> **YOUR OBJECTIVE**: Reproduce the stretch of the listing below from the line containing "At what (x,y)" through the end of the listing, omitting the pictures.

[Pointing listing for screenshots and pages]
==================================================
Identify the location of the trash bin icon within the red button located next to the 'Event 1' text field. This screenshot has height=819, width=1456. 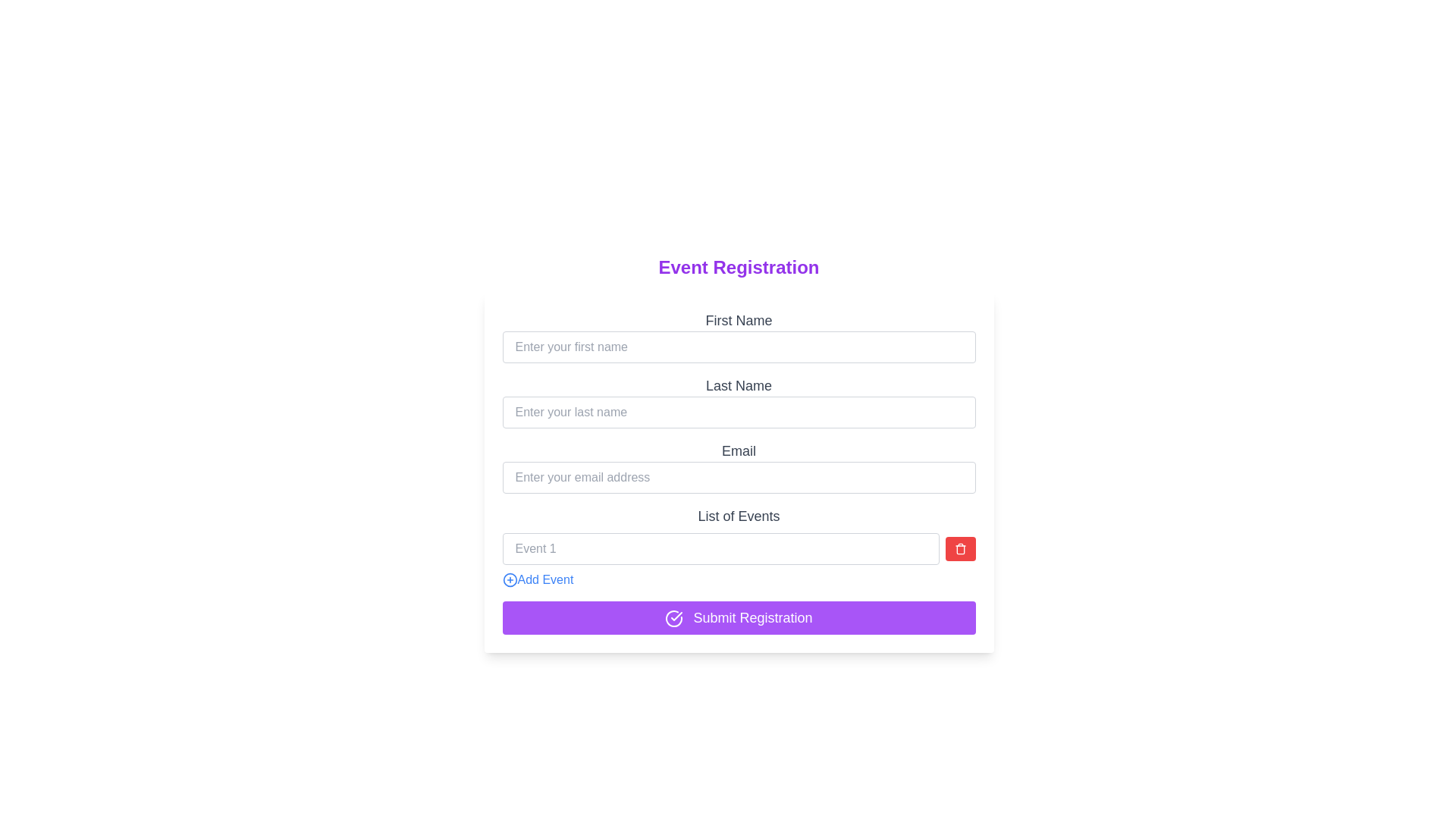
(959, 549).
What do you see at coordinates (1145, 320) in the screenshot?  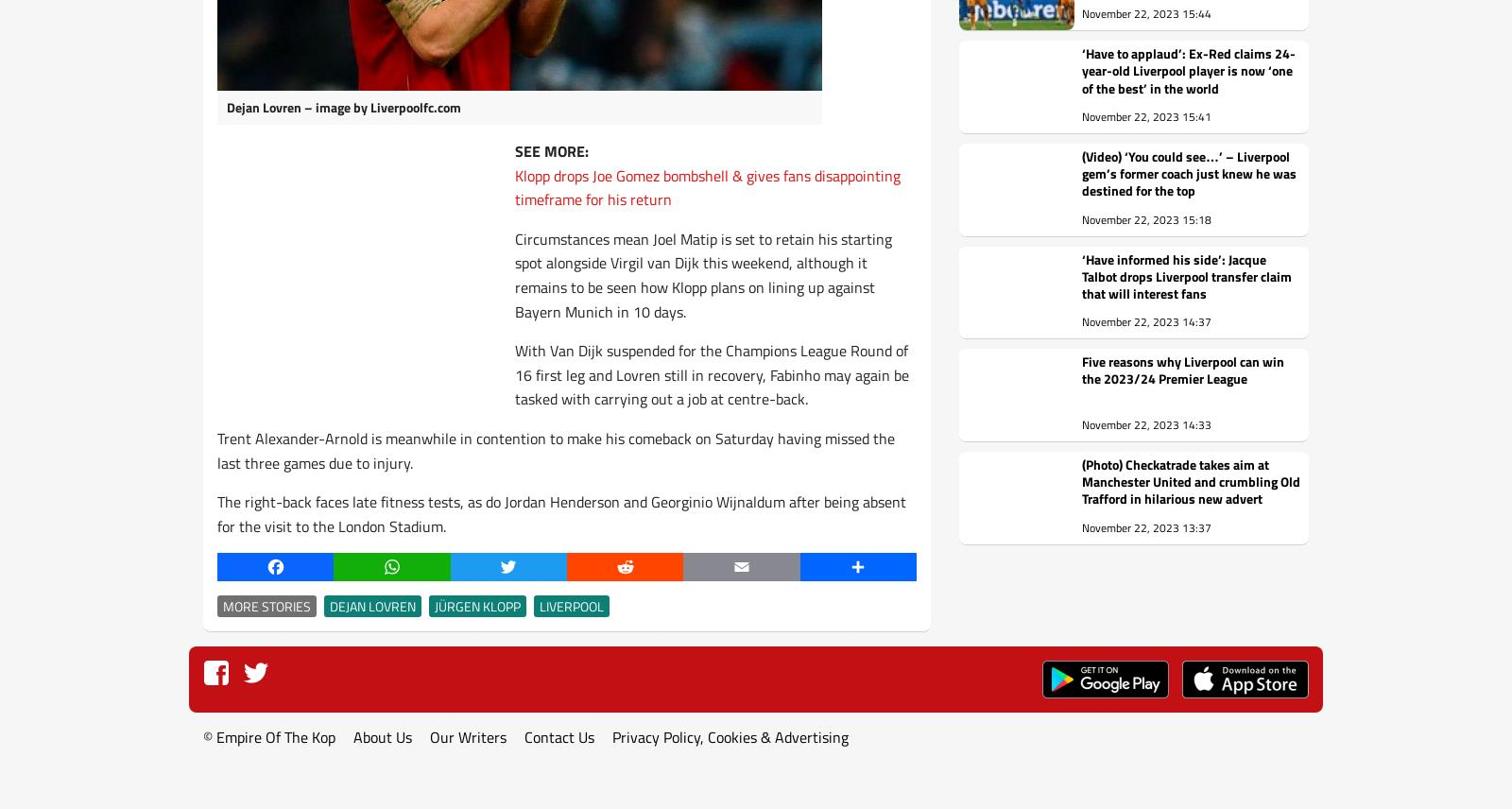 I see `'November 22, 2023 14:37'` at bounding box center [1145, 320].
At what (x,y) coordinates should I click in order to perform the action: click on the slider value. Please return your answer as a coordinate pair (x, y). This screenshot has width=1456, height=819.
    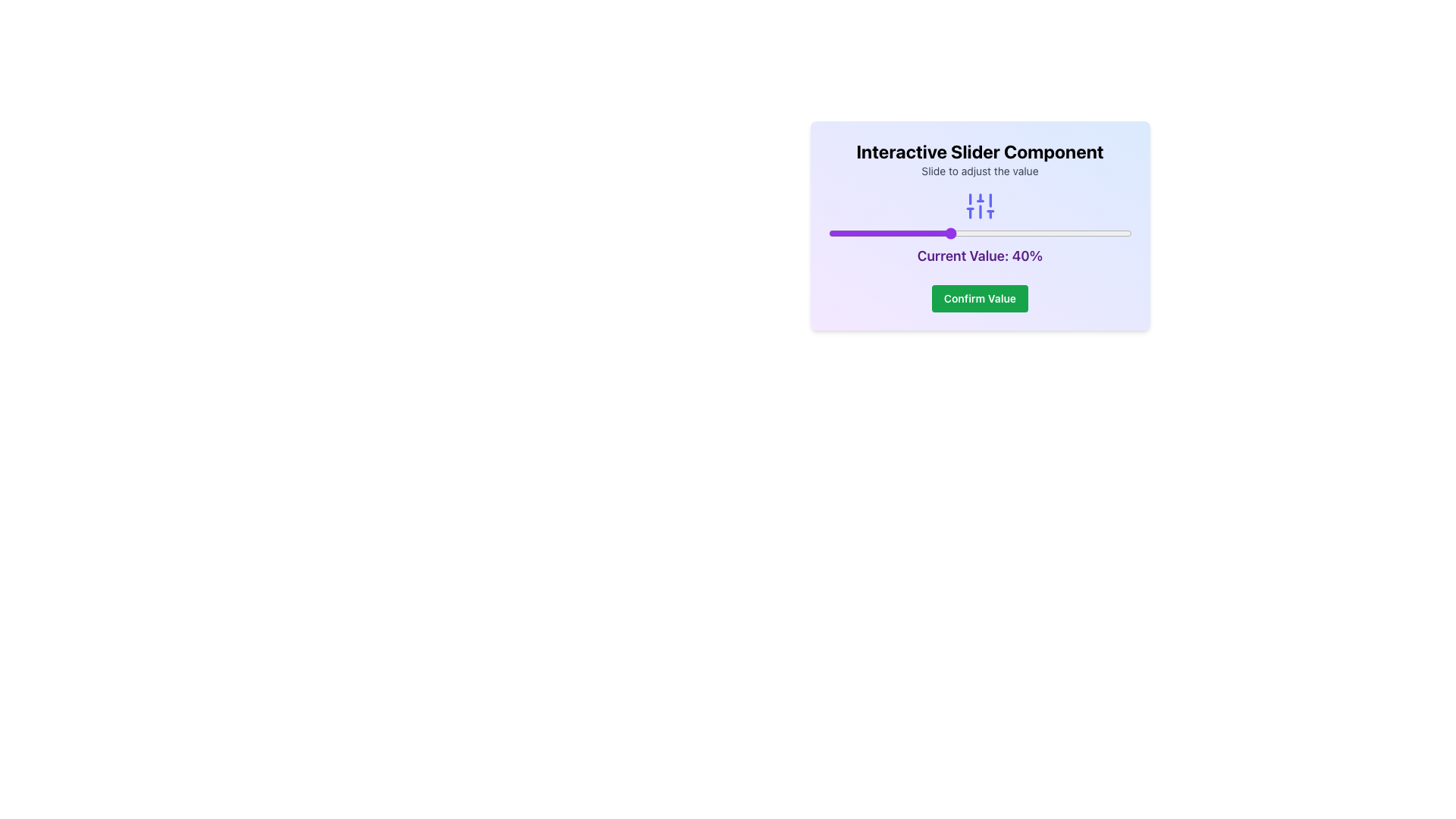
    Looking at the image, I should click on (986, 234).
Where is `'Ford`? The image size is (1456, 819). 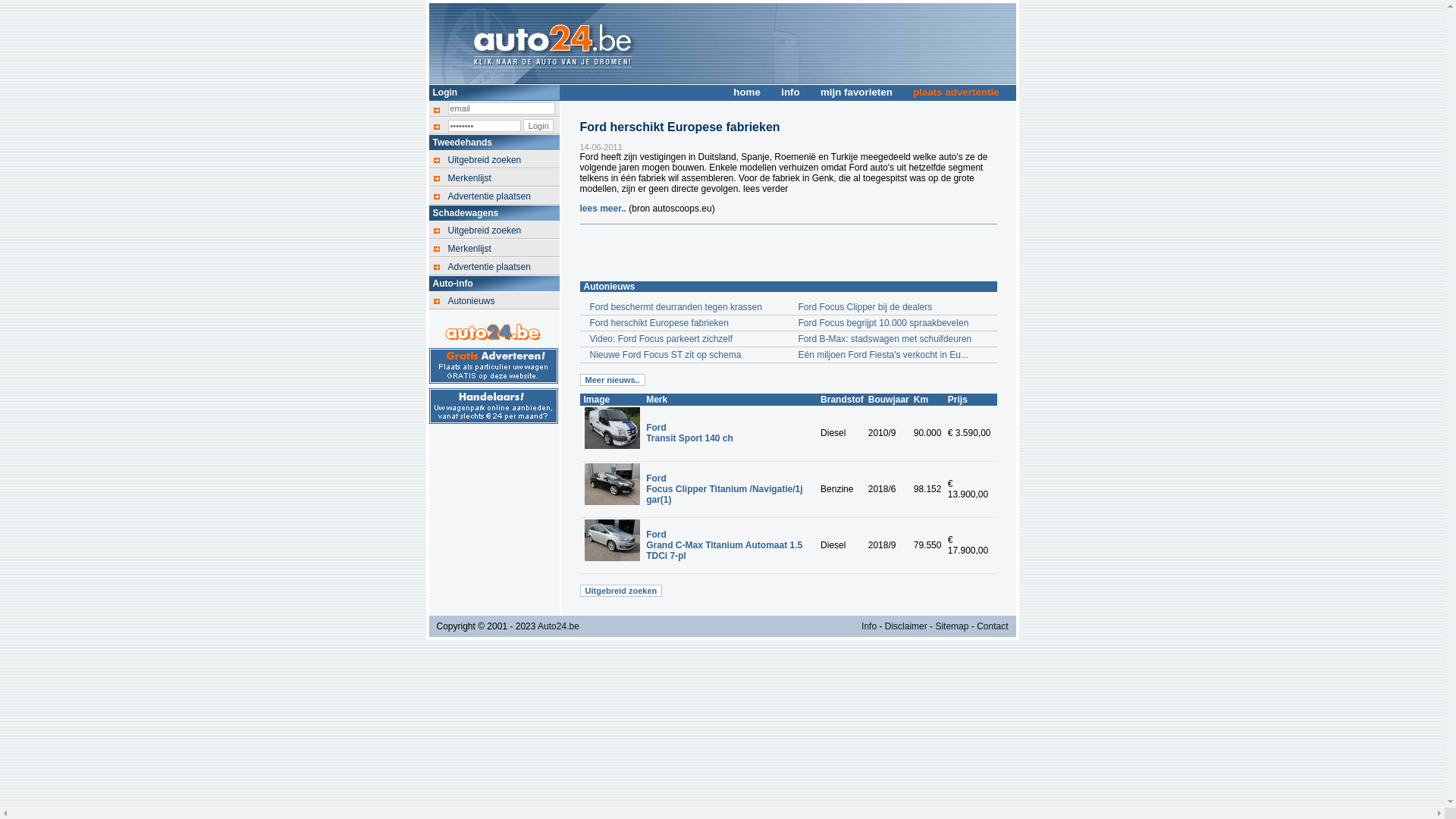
==================================================
> **SOLUTION FOR THIS EXERCISE**:
At what (x,y) coordinates should I click in order to perform the action: click on the slider value. Please return your answer as a coordinate pair (x, y). This screenshot has width=1456, height=819.
    Looking at the image, I should click on (986, 234).
Where is `'Ford`? The image size is (1456, 819). 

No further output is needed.